* Brief:
From the excerpt on metallurgy below, list each named age that the text gives, along with the approximate date it gives for that age.

* Page excerpt:
*** Begin section ***
Dr Aleksandar Nikoloski
Dr Aleksandar Nikoloski MAusIMM, Academic Chair in Extractive Metallurgy /Associate Professor at Murdoch University
ยท 1300 words, 5 min read

Few professions have been more important to human development than metallurgists, and no group of elements have had more impact on humankind’s control of their environment than metals.

Metallurgy started with the discovery of gold in the Stone Age (ca 6000 BCE), followed by the Copper Age (ca 4000 BCE), then the Bronze (ca 2800 BCE) and Iron (ca 1500 BCE) Ages. This was followed by a relative lull in innovation during medieval times that lasted until the Industrial Revolution in 1800 CE.

The development of the first processes for producing appreciable quantities of high-grade smelted iron, the main metal of construction in modern human history, was enabled by the effective application of stored energy in fossil fuels to reach temperatures that could melt iron. The combination of these two key developments was a major leap forward in metallurgy, and a turning point for human developments and quality of life. What followed was an exponential growth in humanity’s adaptation of earth to suit its own purposes, and the exploitation of a seemingly limitless supply of energy and resources to meet human needs.

From physical tools to science fiction

The development of new tools during and after the Industrial Revolution allowed significant scientific developments. A number of new metals were discovered in a relatively short period of 100 years, each with different physicochemical properties and potential uses. This paved the way for more technological and scientific progress, resulting in more changes in the 20th century than in all the centuries before that. Today, approximately 95 different metals are known, and this represents the largest group of the 118 currently known chemical elements in the periodic table of elements.

Today, the metals represent a key ingredient in almost every aspect of human life, with applications increasingly making use of metals’ less obvious properties including photochemical and magnetic properties, the huge variety of conductor and semiconductor properties essential to electronic applications, stored nuclear energy, and most recently the electrochemical properties that enable them to store and release energy reversibly, which is providing exciting new possibilities for clean and portable energy use and storage.
*** End section ***
* Dataset excerpt:
*** Begin section ***
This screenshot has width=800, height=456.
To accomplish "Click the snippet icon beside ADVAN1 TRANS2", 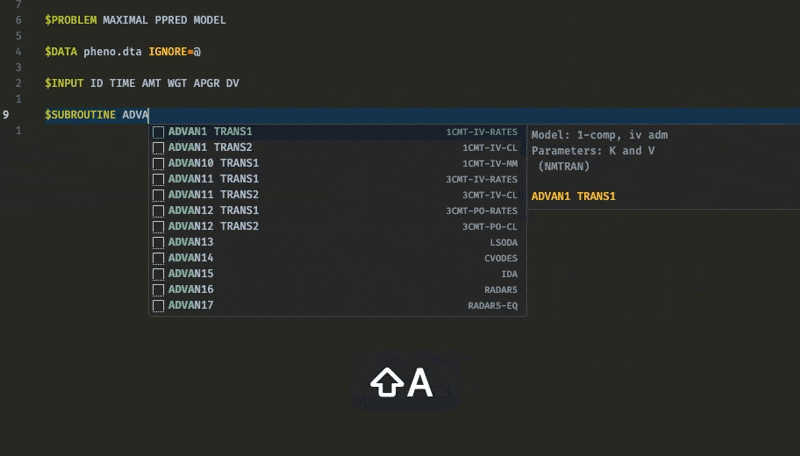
*** End section ***
* Solved exercise:
- Stone Age: ca 6000 BCE
- Copper Age: ca 4000 BCE
- Bronze Age: ca 2800 BCE
- Iron Age: ca 1500 BCE